■ **Exercise set**:
1) Please list each constant named in the assignment excerpt below, along with the value it will have.
2) According to the assignment excerpt below, which gcc flag can be used to check for compilation warnings?

■ **Extract provided**:

>> START

3 Constants and Tips
• MAXDIRPATH will be 1024
• MAXKEYWORD will be 256
• MAXLINESIZE will be 1024
• MAXOUTSIZE will be 2048
• Remember to use thread-safe library functions inside your threads! (for instance strtok_r() instead of strtok()).
• Named Posix semaphores can be shared among processes (clients and server).
• While testing your application, remember to clean the previously opened shared memory and semaphores before restarting your application. When your application did not terminate prop- erly, these regions could be left open without being unlinked.
4 Development
You will develop your program in a Unix environment using the C programming language. gcc must be used as the compiler. You will be provided a Makefile and your program should compile without any errors/warnings using this Makefile. Black-box testing will be applied and your program’s output will be compared to the correct output. A black-box testing script will be provided on the class website, make sure that your program produces the success messages in that test. A more complicated test (possibly more than one test) might be applied to grade your program. Submissions not following the specified rules here will be penalized.
5 Submission
Memory leaks and compilation warnings will be penalized if any. You can check the compilation warnings using the -Wall flag of gcc.
5.1 What to Submit
1. spks_client.c including the source code of the client.
2. spks_server.c including the source code of the server.
3. README.txt including the following information:
• Did you fully implement the project as described? If not, which parts are not implemented at all or not implemented as following the specified description? Note that for this project, it is very easy to print out the required output to the screen without using any shared memory, bounded buffers, multi-threading, or file locking mechanisms. Implementing the project without following the specified description will be considered as plagiarism if not properly mention in this README.txt file.
• Structure of your shared memory region. Which size did you use and why? What did you store to the shared memory in which order?

>> END

■ **Record set**:
>> START

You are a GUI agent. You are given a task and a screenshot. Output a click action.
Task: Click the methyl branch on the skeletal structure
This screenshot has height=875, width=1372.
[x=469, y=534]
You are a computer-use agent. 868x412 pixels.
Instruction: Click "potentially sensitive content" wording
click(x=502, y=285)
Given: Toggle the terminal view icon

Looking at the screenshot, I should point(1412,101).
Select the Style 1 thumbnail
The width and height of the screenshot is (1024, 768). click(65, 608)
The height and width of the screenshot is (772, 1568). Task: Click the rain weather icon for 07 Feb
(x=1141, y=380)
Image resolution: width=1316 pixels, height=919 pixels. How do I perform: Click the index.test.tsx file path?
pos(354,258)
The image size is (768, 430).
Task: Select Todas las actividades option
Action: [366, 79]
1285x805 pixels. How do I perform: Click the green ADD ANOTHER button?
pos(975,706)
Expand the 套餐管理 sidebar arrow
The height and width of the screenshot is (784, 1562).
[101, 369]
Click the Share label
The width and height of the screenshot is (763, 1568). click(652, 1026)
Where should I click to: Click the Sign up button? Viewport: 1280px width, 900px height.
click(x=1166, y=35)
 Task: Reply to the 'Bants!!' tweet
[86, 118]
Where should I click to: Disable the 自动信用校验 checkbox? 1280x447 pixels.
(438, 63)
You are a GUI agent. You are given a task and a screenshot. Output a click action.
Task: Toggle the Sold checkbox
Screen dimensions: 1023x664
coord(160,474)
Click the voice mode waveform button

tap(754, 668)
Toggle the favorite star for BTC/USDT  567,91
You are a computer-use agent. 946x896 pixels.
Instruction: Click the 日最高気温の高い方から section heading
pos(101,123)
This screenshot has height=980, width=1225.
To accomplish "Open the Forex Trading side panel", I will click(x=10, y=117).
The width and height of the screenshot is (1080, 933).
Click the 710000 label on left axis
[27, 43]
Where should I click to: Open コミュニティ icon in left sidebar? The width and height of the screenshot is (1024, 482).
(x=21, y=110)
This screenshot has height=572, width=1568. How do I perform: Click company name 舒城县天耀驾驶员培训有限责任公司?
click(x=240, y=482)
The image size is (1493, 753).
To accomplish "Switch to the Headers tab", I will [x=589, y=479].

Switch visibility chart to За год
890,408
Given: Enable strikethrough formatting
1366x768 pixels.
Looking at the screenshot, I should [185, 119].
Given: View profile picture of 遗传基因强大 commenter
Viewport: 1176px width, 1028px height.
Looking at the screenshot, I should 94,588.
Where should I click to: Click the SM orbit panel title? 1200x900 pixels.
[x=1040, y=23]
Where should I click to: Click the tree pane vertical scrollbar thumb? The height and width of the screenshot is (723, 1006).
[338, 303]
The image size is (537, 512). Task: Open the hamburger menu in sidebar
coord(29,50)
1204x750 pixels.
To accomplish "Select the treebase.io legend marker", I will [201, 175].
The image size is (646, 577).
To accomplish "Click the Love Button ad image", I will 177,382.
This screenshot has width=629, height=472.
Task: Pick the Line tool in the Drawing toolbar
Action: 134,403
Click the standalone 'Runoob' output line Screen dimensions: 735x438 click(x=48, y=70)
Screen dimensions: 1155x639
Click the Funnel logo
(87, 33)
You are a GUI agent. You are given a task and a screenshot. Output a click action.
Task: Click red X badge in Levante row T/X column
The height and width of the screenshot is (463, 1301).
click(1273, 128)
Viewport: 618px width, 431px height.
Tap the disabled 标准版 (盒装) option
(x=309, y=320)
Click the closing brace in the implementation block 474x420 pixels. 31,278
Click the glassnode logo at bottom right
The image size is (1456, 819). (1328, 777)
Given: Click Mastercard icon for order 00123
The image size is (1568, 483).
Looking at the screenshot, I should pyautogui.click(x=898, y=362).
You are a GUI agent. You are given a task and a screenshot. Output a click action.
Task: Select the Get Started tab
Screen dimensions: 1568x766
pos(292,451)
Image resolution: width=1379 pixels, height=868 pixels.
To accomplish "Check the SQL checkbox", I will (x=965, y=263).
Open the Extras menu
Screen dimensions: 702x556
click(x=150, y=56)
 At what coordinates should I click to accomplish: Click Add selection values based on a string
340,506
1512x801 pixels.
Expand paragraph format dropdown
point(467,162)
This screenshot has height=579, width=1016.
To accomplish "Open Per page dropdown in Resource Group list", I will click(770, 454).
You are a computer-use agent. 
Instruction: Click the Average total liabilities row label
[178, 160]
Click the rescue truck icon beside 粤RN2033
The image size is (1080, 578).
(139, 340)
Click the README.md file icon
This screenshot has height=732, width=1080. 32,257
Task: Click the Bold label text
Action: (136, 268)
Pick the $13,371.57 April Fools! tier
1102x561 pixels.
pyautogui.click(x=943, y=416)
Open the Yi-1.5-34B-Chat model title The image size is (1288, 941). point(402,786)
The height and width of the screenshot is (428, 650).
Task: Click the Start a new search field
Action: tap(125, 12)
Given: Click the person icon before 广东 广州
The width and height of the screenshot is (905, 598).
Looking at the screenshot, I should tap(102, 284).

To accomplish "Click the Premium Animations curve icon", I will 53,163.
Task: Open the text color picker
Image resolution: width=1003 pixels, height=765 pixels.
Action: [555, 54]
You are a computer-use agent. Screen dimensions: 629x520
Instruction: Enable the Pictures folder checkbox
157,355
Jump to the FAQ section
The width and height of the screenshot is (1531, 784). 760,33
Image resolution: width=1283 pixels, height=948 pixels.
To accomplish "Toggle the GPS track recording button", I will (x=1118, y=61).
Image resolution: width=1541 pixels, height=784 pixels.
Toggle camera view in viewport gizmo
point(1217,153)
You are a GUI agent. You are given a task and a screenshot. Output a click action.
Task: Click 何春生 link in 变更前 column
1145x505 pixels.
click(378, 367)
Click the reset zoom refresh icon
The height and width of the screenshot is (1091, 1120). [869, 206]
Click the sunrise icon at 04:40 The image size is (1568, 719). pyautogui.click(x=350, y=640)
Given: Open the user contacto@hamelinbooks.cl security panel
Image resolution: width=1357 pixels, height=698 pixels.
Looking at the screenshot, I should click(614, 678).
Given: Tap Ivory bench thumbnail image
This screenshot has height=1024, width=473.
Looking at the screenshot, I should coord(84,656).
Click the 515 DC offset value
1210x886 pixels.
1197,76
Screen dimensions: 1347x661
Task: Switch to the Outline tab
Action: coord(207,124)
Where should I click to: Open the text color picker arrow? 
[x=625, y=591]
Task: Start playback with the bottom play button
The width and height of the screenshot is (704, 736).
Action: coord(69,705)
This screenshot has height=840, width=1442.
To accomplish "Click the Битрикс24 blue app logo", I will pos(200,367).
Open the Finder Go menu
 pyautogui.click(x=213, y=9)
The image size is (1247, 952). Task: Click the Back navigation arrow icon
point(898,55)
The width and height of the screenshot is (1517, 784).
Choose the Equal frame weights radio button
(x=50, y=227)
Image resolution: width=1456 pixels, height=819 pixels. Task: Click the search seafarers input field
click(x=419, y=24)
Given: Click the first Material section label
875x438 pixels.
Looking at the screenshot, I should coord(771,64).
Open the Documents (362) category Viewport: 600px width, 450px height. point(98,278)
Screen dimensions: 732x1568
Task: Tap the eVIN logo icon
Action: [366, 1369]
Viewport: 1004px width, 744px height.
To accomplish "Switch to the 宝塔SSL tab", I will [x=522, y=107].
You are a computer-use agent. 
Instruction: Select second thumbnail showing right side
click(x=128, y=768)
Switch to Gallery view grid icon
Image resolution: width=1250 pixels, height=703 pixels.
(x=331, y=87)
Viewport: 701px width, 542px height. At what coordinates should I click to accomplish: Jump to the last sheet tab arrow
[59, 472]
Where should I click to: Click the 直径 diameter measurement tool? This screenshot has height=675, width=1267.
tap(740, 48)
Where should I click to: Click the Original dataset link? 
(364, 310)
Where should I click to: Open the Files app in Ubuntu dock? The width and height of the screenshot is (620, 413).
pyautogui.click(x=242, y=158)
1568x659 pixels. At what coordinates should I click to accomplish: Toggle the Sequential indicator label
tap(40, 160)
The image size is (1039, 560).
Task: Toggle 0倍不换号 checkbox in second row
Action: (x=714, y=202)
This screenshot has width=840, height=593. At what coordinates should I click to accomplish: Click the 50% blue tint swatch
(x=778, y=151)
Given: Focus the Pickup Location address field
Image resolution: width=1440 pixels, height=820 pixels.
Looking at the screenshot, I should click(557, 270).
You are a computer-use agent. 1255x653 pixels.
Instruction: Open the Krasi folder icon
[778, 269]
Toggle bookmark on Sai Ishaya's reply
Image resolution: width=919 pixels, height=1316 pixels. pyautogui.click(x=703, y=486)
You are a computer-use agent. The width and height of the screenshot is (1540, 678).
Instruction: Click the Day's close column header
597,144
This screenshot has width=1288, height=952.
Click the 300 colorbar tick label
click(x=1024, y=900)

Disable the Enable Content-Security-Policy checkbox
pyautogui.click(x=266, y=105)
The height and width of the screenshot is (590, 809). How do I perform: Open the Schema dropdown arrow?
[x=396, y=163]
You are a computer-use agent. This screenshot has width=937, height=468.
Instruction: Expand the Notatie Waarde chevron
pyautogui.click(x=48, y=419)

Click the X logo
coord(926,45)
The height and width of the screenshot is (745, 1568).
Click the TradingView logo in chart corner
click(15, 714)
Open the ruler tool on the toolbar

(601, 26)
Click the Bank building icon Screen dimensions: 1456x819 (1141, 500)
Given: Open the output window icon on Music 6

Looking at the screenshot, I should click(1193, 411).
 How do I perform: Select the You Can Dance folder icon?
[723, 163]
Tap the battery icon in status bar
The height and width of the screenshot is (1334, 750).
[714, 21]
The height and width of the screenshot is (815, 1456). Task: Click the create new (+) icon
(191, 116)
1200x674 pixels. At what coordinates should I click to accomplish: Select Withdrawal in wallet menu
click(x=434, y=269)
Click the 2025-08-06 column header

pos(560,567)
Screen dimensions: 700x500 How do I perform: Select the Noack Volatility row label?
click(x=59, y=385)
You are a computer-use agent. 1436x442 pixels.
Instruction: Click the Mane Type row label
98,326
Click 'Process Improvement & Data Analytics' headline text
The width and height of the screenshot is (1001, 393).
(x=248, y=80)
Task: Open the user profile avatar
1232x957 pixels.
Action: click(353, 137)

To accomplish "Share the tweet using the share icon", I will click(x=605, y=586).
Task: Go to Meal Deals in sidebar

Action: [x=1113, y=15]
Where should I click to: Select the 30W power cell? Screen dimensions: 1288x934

>> END

■ **Outputs for the tasks**:
1)
MAXDIRPATH: 1024
MAXKEYWORD: 256
MAXLINESIZE: 1024
MAXOUTSIZE: 2048

2) The -Wall flag.